After years of IUI, IVF, FETs and RPL — we finally had our first baby.
Now we’re going through the process again.
October 2015: I wean Gus right before his second birthday so we can attempt a FET at the beginning of 2016.
March 2016: I start meds for a FET of one of our remaining 11 embryos.
Summer 2016: We decide to postpone trying again for a few months to travel, go on vacation, avoid mosquitos, etc. and plan to try again in the fall after having our remaining 10 embryos PGS tested to maximize our odds.
August 2016: Eight of our ten embryos survive the PGS testing process, and are normal!
October 2016: I start meds for a potential FET in November.

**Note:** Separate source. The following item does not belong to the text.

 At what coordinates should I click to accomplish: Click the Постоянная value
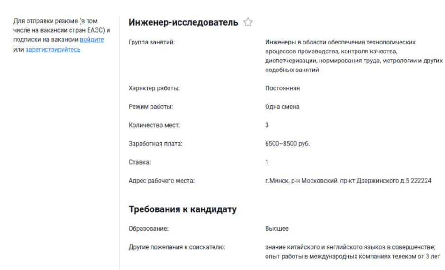point(282,88)
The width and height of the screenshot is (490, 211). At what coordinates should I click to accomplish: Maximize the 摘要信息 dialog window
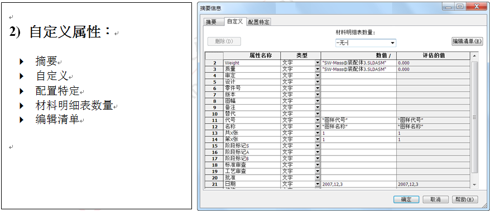pos(460,6)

November 2016: I get what doctors assume is a random case of pancreatitis, and I was hospitalized for three days, and our embryo transfer was pushed back for five days to give me some time to recover. Our transfer went beautifully, and six days later I started getting positive tests at home. A few days later though, my pancreatitis was back, only this time it was much more severe, and all the doctors agree it was caused by elevated triglycerides, which in turn was caused by the estrogen I was taking for the FET cycle. I had a positive beta in the hospital, but the numbers starting dropping almost immediately, and we had another loss while I was admitted.
December/January 2017: Once I’m physically recovered from the pancreatitis, I start back on a Paleo-esque diet, which I prefer, and which my doctors recommended to keep my triglycerides in check. I’m also instructed not to drink for at least six months (which is fine, I guess, but makes me a little sad.) We also found out that future FET cycles ARE an option for me, without the use of estrogen, assuming all my doctors sign off on that sort of treatment. We’ve decided to wait at last six months before trying again, to give my stupid pancreas plenty of time to heal. In the meantime, we research adoption, gestational carriers, and becoming foster parents.
*NOW THIS IS WHERE SHIT GETS REALLY INTERESTING*
February 2017: We discover that we are miraculously, unexpectedly, spontaneously pregnant. No one is more shocked than me (maybe it’s a tie, with my husband). We have no idea when I ovulated, because I never started a new cycle after the last loss in November. My usual protocol also includes starting blood thinner before a BFP, so I immediately start taking what I had left over from my last cycle, but we had no idea if it was too late or not. I call my RE who gets me in for betas ASAP.
Beta #1: 296
Beta #2: 698
Beta #3: 1537
We saw one yolk sac at our first ultrasound a week later, and then a beating heart at around 7, 8, and 9 weeks. EDD is 10/6/17.
March 2017: NT Scan measurements look good, and basic quad screening for Trisomies 13/18/21 all come back very low risk.
May 2013: At 19 weeks, we see a healthy baby boy during our anatomy scan. My blood pressure has been great so far, my clotting issues are well managed and my gestational diabetes (it’s back!) is under control with diet and some nighttime meds.
Summer 2013: Baby is growing like a weed, and it looks like we’re not at risk for another IUGR diagnosis. Scheduled repeat c-section is on the books for the end of September.
September 2013: Baby Boy continues to grow at a healthy rate, and we make it to my scheduled c-section date at 38+5. Everyone is happy and healthy, and we are still shocked and amazed that this little boy is here.